4. Il ressort des pièces du dossier que, dans la nuit du 4 juin 2016, entre 2 heures et 2 heures 45, une altercation a opposé M. F..., préparateur de commandes et M. A..., employé intérimaire. Au cours de cette altercation, M. F... a proféré des insultes à l'encontre de son collègue de travail, qui a répliqué. Toutefois il ressort des éléments réunis tant au cours de l'enquête contradictoire conduite par l'inspecteur du travail qu'au cours de celle menée lors de l'instruction du recours hiérarchique de la société par les services de la direction régionale des entreprises, de la concurrence, de la consommation, du travail et de l'emploi (DIRECCTE), que ces insultes faisaient suite à une provocation de M. A... au sujet du tri d'une palette. Puis, alors que M. A... venait de demander à M. F... de se rendre dans le bureau du chef d'équipe pour s'expliquer, de nouvelles insultes ont été proférées à la suite de propos désobligeants tenus par M. A... sur le prénom de M. F..., qui a tenté d'en venir aux mains avant d'en être empêché par l'interposition de son chef d'équipe. Enfin, après un temps de pause, alors que les intéressés se sont de nouveau croisés, M. F... s'est emporté contre M. A... avant que des collaborateurs ne les séparent. Dans ces circonstances, la responsabilité du déclenchement de l'altercation dont il est l'auteur n'est pas imputable au seul M. F... mais également à l'attitude équivoque de son collègue à son égard. Les témoignages contradictoires versés au dossier ne permettent pas d'établir que M. F... aurait assené des coups à M. A.... Enfin, aucun autre agissement fautif de même nature n'a jamais été reproché à M. F... qui justifiait à la date de ces évènements d'une ancienneté de cinq ans dans l'entreprise. Par suite, dans les circonstances de l'espèce, les faits reprochés au salarié protégé, qui restent isolés, s'ils revêtaient un caractère fautif, n'étaient pas d'une gravité suffisante pour justifier son licenciement.
5. Il résulte de ce qui précède que la société ITM Logistique Alimentaire International n'est pas fondée à soutenir que c'est à tort que, par le jugement attaqué, le tribunal administratif de Toulon a annulé la décision du 17 février 2017 du ministre du travail, de l'emploi, de la formation professionnelle et du dialogue social l'autorisant à licencier M. F....

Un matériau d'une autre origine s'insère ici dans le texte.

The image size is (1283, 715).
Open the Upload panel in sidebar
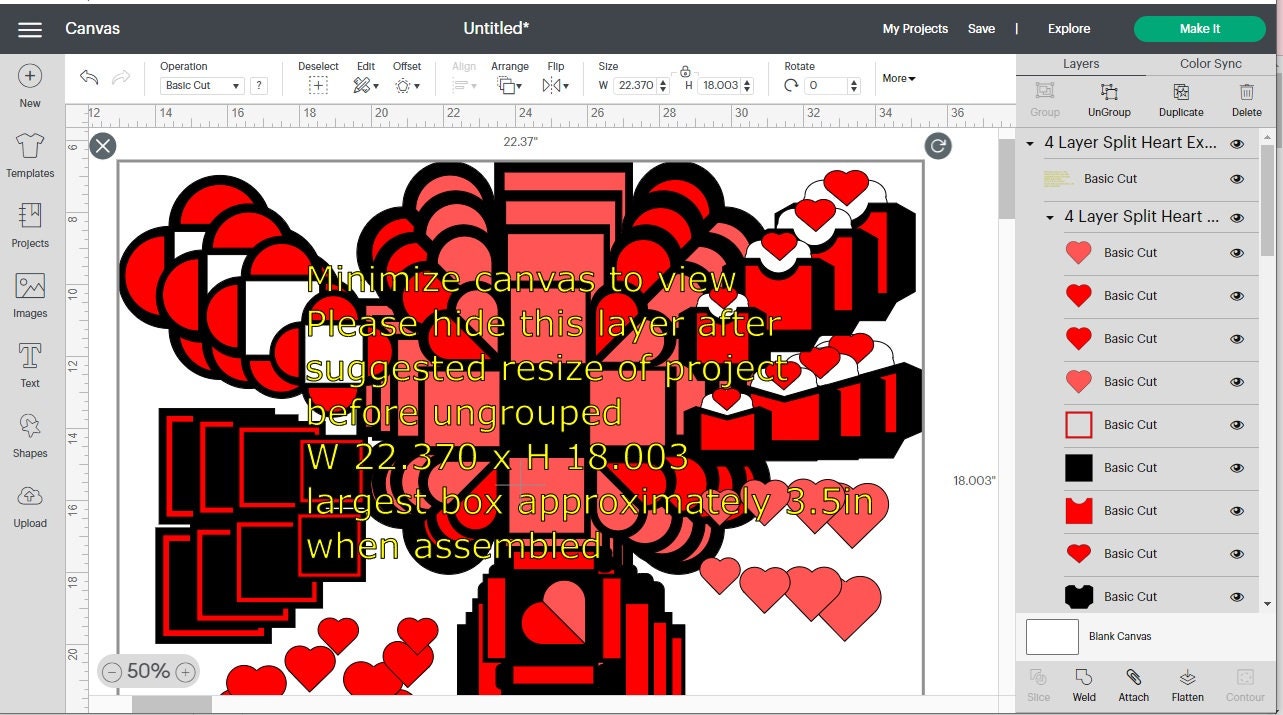[30, 506]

6. Il y a lieu, dans les circonstances de l'espèce, de mettre à la charge de la société ITM Logistique Alimentaire International la somme de 2 000 euros à verser à M. F... au titre des dispositions de l'article L. 761-1 du code de justice administrative. En revanche, ces mêmes dispositions font obstacle à ce qu'une somme soit mise à ce titre à la charge de M. F..., qui n'est pas, dans la présente instance, la partie perdante.
D É C I D E :
Article 1er : La requête de la société ITM Logistique Alimentaire International est rejetée.

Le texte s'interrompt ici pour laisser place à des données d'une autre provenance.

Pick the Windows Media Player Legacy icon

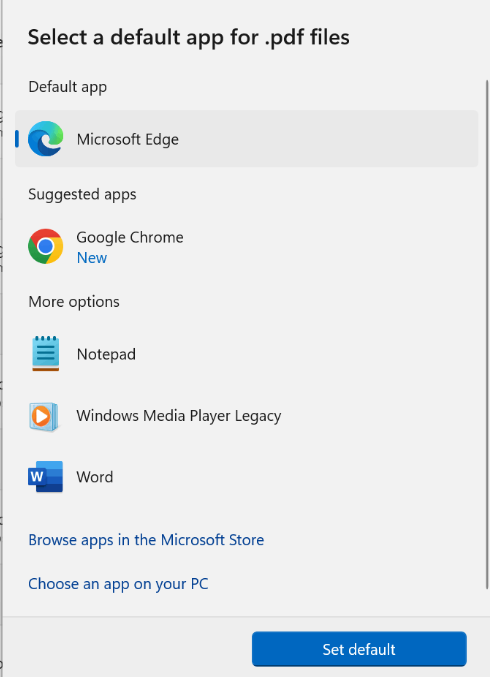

Article 2 : La société ITM Logistique Alimentaire International versera à M. F... une somme de 2 000 euros au titre des dispositions de l'article L. 761-1 du code de justice administrative.
Article 3 : Le présent arrêt sera notifié à la société ITM Logistique Alimentaire International et à M. D... F....
Copie en sera adressée à la ministre du travail.
Délibéré après l'audience du 22 novembre 2019, où siégeaient :
- M. Pocheron, président de chambre,
- M. B..., président assesseur,
- Mme E..., première conseillère.
Lu en audience publique, le 6 décembre 2019.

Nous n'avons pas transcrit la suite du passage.